▶ _EXERCISE DESCRIPTION_:
Copy word for word everything from the line that contains "Image resolution: width=751" down to the end of the items. Leave the pictures out of your answer.

(A run of items)

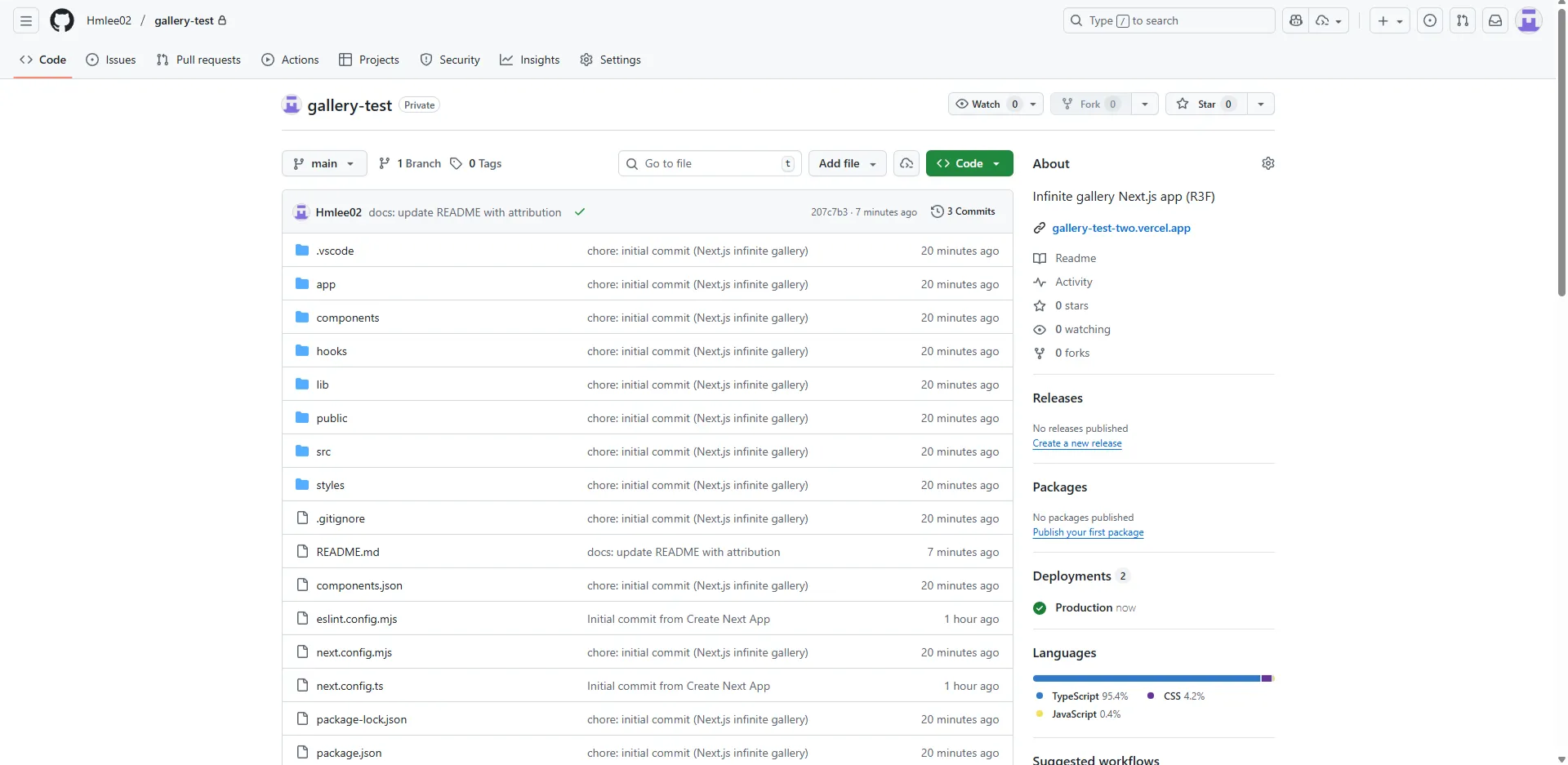Open the star lists dropdown arrow
The width and height of the screenshot is (1568, 765).
[x=1260, y=104]
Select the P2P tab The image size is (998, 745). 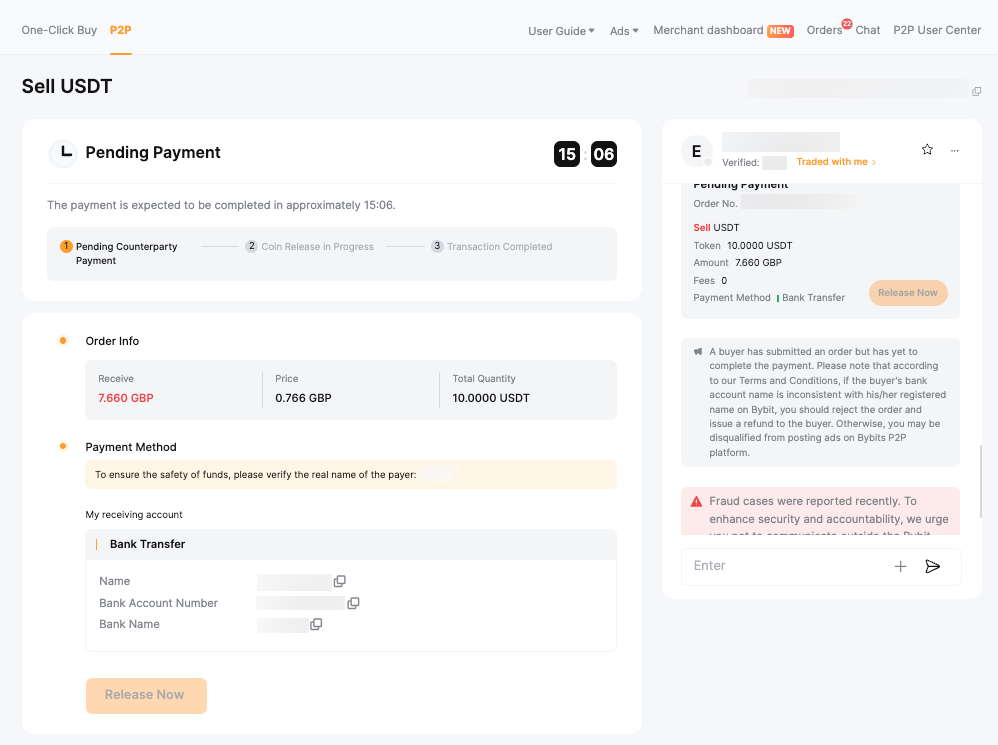[120, 30]
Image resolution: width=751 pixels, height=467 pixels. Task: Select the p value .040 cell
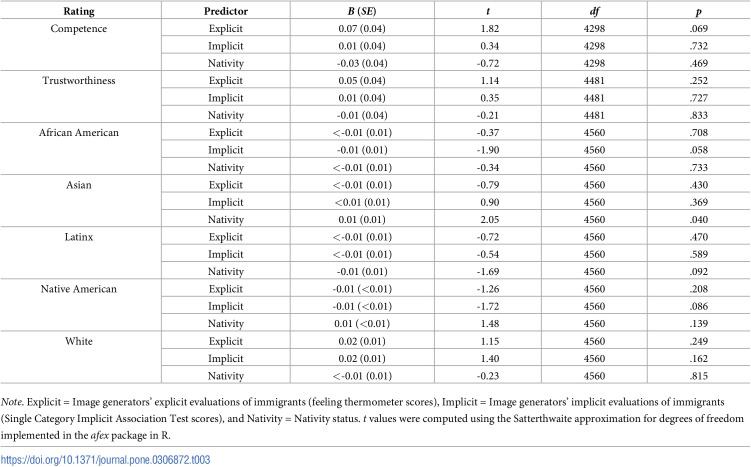click(x=699, y=219)
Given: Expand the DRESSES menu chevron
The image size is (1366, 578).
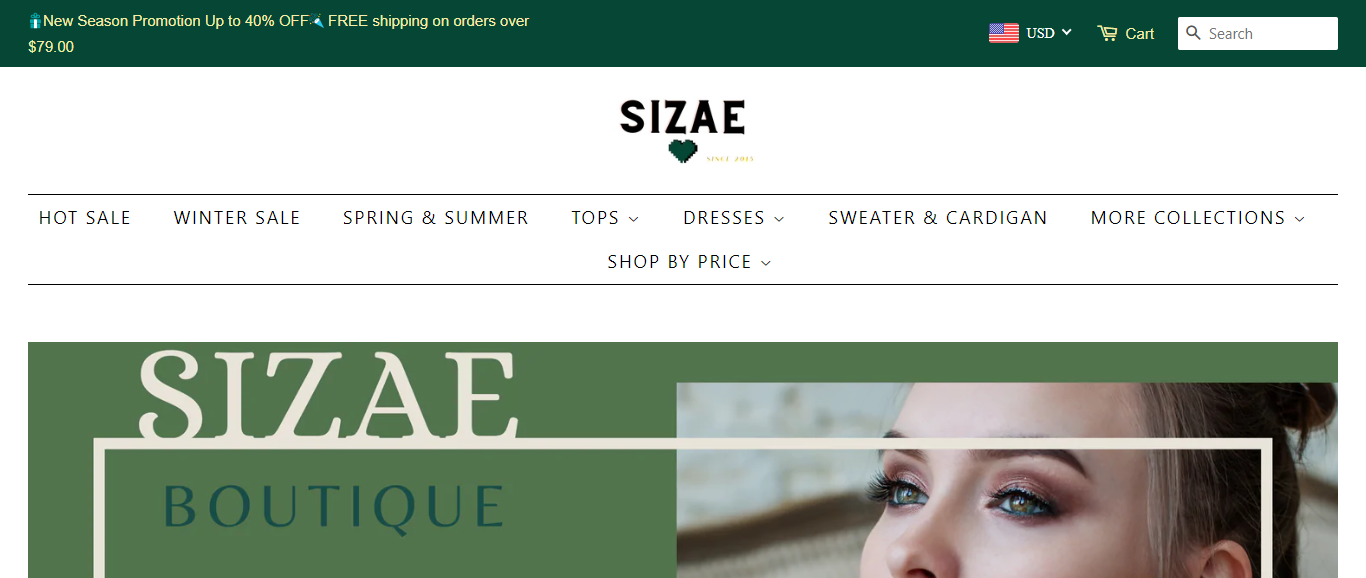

▶ _SOLUTION TO THE PROBLEM_:
Image resolution: width=751 pixels, height=467 pixels. Task: Select the p value .040 cell
click(x=699, y=219)
Given: Expand the DRESSES menu chevron
The image size is (1366, 578).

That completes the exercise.